While it also criticised enforced disappearances by other parties to the conflict, including the "Islamic State of Iraq and Syria" (ISIS), the resolution noted that the Syrian regime was the main perpetrator.
It drew on the work of the Independent International Commission of Inquiry on the Syrian Arab Republic, which has a mandate from the UN Human Rights Council to investigate and record all violations of international law in Syria.
The panel issued an extensive report in March, based on 2,658 testimonies conducted over 10 years that were carried out during investigations into more than 100 detention facilities.
It found that almost every major party that has controlled territory in Syria since 2011, including Tahrir al-Sham, has committed detention-related violations and abuses.
"There are no clean hands," it said in a video presentation of its findings, while noting that the Syrian regime has arbitrarily detained "far more than the others".
Disappearance on a massive scale
"Tens of thousands of people who were detained remain disappeared," Paulo Pinheiro, chairman of the Commission of Inquiry, told the 47th Session of the UN Human Rights Council.
"The [Syrian] government on a massive scale, but also other parties on a smaller scale, are deliberately prolonging the suffering of hundreds of thousands of family members by withholding information," he said.

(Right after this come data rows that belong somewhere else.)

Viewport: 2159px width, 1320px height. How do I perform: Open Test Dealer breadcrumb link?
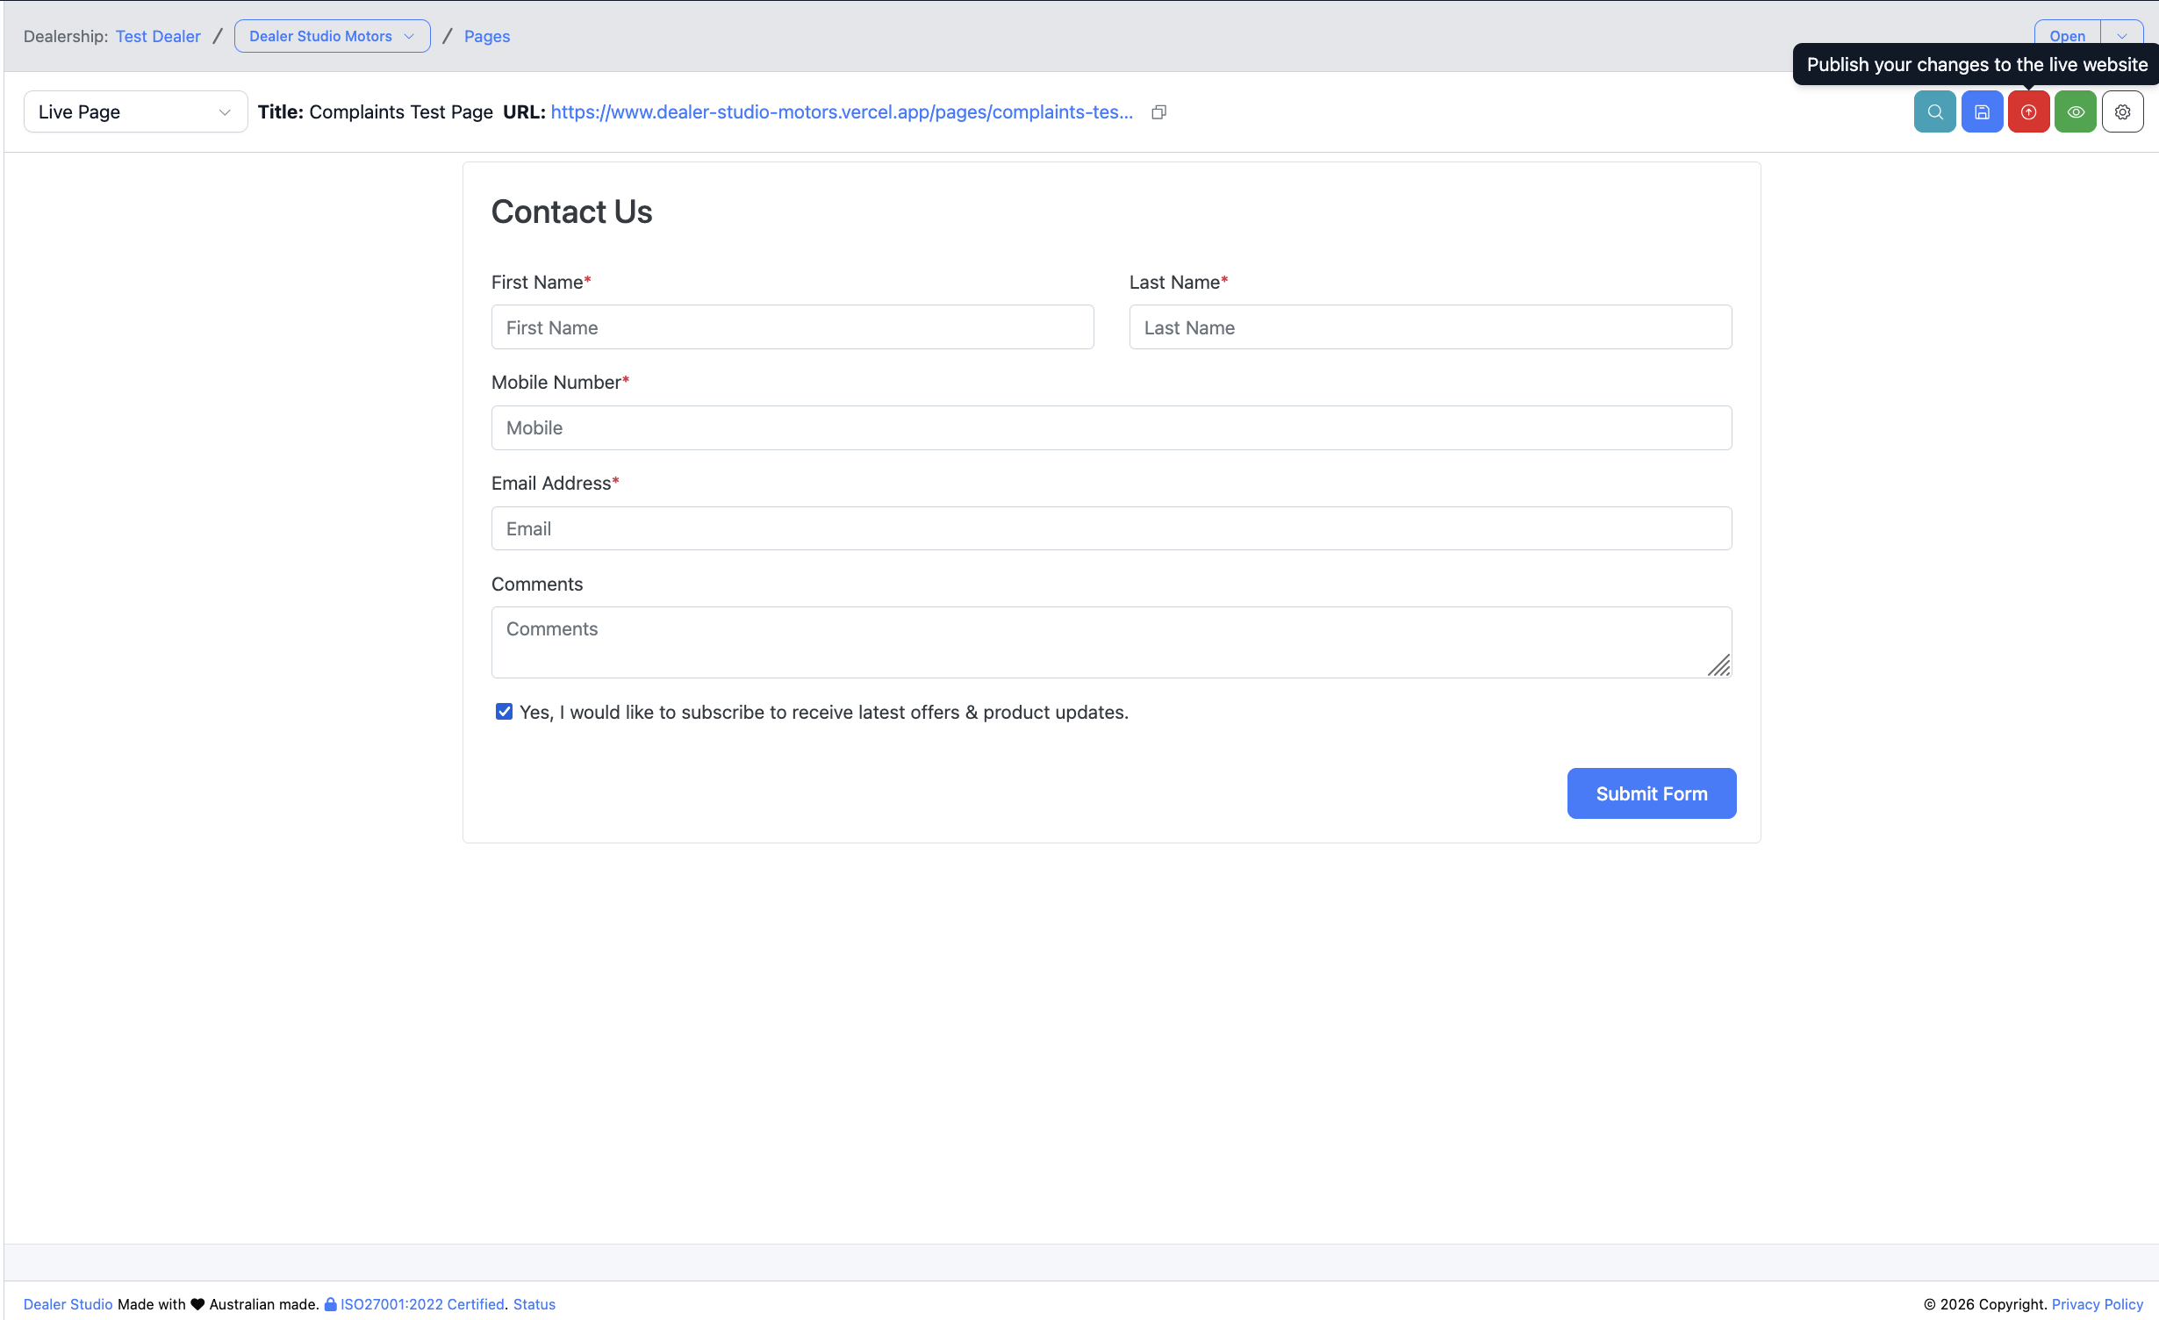click(158, 36)
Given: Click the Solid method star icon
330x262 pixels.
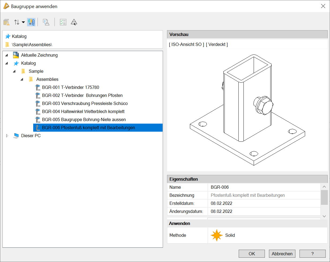Looking at the screenshot, I should click(x=216, y=235).
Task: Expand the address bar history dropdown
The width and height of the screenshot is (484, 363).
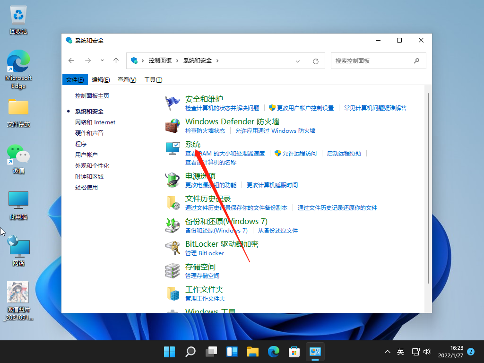Action: [298, 61]
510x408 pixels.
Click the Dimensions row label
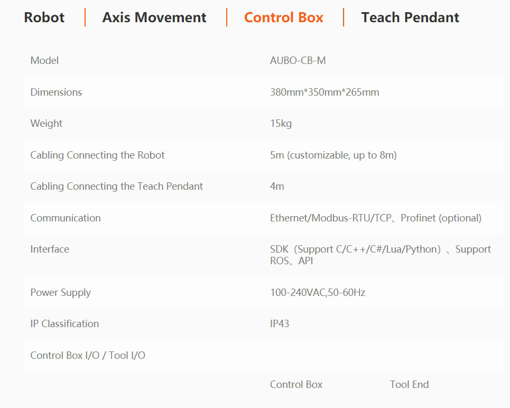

"We urge the government of Syria, and all other parties subjecting individuals to disappearances, to take urgent steps to reveal their fate," he said.
"Member states involved in the conflict must also increase efforts to convince the parties they support to share information about the missing."
Commission member Karen Koning AbuZayd reiterated "in the strongest terms that more must be done to free the arbitrarily detained, and to locate and identify the missing".
"Leaving hundreds of thousands of families in anguish is inhuman and degrading," she said. "Releasing information on their whereabouts and well-being, or the location of their mortal remains, if they have died, would show basic respect for the inherent dignity of the families."
"This is an issue that affects all Syrians, and it should be prioritised as a fundamental humanitarian imperative," she added.
'Deliberate act of unspeakable cruelty'
Presenting the resolution to the UN Human Rights Council, British Ambassador Simon Manley slammed the Syrian regime's role in such a massive number of disappearances as "simply inexcusable".
The regime of Bashar al-Assad "has the bureaucratic means to provide information on these disappeared individuals, the means to end the suffering of the families and loved ones of these people", he said.
"But it chooses not to employ those means. This is a deliberate act of unspeakable cruelty."
"This resolution highlights the scale of this issue, and the impact not only on the victims, but on their loved ones, who have had to endure so many years of not knowing the fate of those who have disappeared," he said.
"It also highlights the vital work of Syrian victim, family and survivor organisations, including the pressing need for urgent access to this information, and encourages the international community to co-ordinate further efforts on this issue."